Даже не уверен, что за связь между сыном и матерью отвечает именно оно - шестое чувство, но какое-то должно отвечать, пусть будет это. Прилежно слушая, и даже иногда конспектируя, лекции Татьяны Черниговской я всё пытался понять, на каком уровне осуществляется эта странная связь, но истина ускользала от меня, поэтому я сдался, и просто принял это как данность. Тут вы вправе возвысить голос праведного возмущения и строго спросить с автора: - На кой нам все эти ваши (а у кого наглости хватит, тот и тыкнет, ежели чего не покрепче помянет) рассуждения? Мы тут за хайпом пришли, нам острого подавай, развлечений требуют наши сердца, а тут про связь сына и матери. Да не скандальную, а ментальную, это вообще возмутительно, мы и слов-то таких не ведаем.
А и правда, ну на кой это всем нам надо? Хотя...
Мне лично надо. Друзьям моим надо. Адекватным людям всея Руси надобно. А посему возгласы недовольных пусть пребывают в полнейшем нашем пренебрежении.

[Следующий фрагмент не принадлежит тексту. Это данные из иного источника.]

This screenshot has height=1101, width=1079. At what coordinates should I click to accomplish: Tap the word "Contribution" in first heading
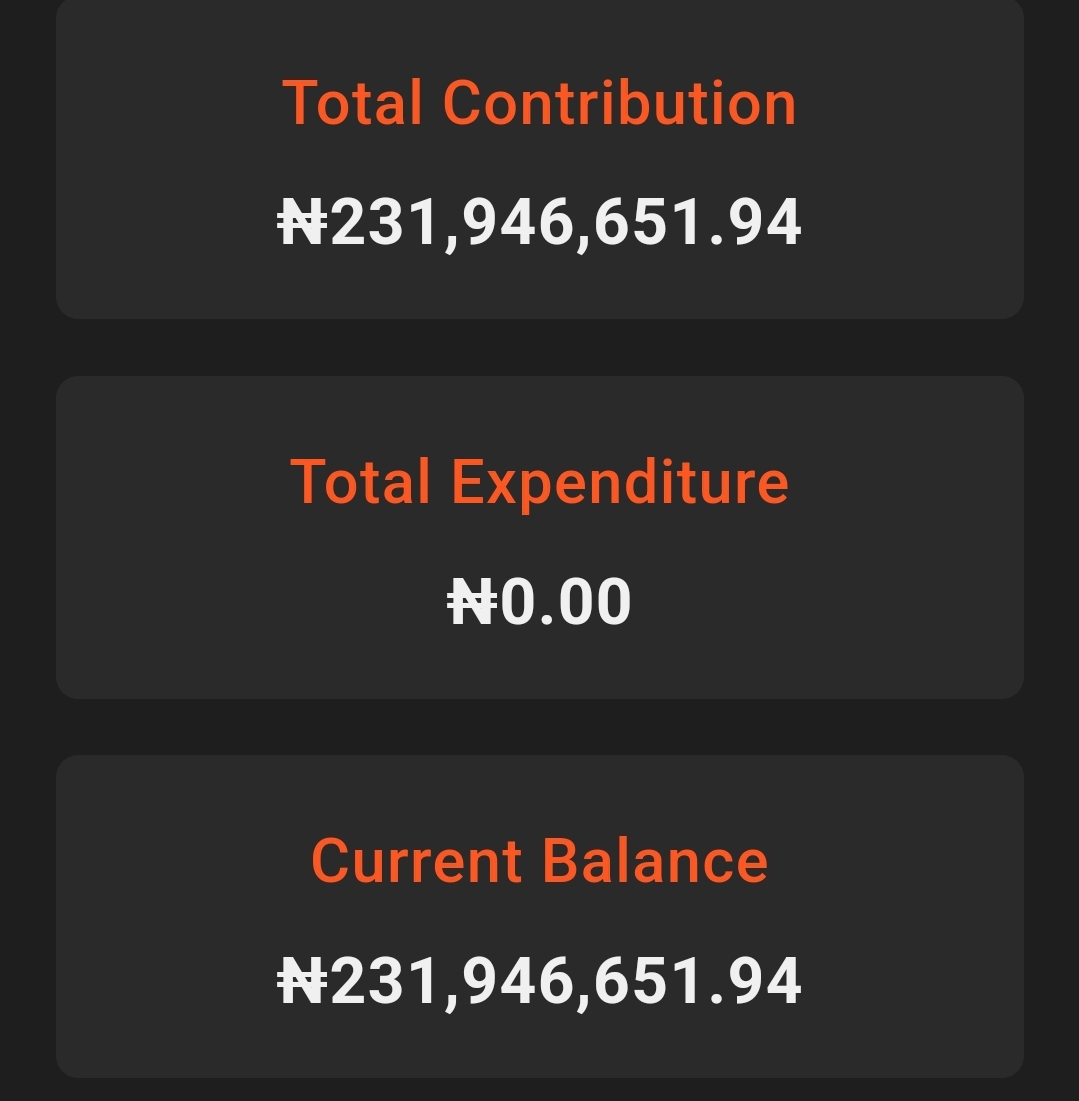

Давно живу, потому и не помню первый раз, когда мама безошибочно определила и моё настроение, и направление моих мыслей, однако хорошо помню, что во время моих частых отлучек со двора в нежном возрасте, она как никто другой могла угадать, в каком направлении меня следует искать. Я подрос, связь крепла, мне не приходилось изливать перед ней свои проблемы (ну какие проблемы в 15?), она двумя-тремя ремарками помогала мне посмотреть в верную сторону, при этом не было ощущения унизительной просьбы о помощи (дети такие дебилы, что помощь воспринимают как нечто унизительное).
Армия и письма. Меня воспитывали настоящие мужчины, чем я горд и не считаю по этому поводу оправдываться за маскулинность, потому что мужчина должен быть сильным, а если надо то и грубым. Так вот, следуя полученным урокам от отца и деда, я никогда ранее, да и теперь тоже, не покажу ближнему слабость, неуверенность, боль. И в своих армейских письмах домой я писал только о хорошем, благо даже придумывать особо не было нужды, и совершенно игнорировал тот негатив, без которого в армии тоже никуда не деться. Но мама всё чувствовала, и писала мне о своих опасениях. Мне стоило больших усилий в своих письмах её разубеждать, да так это у меня хорошо получалось, что все армейские неурядицы сами собой разруливались, трудности становились буднями, а проблемы со старослужащими переставали быть проблемами.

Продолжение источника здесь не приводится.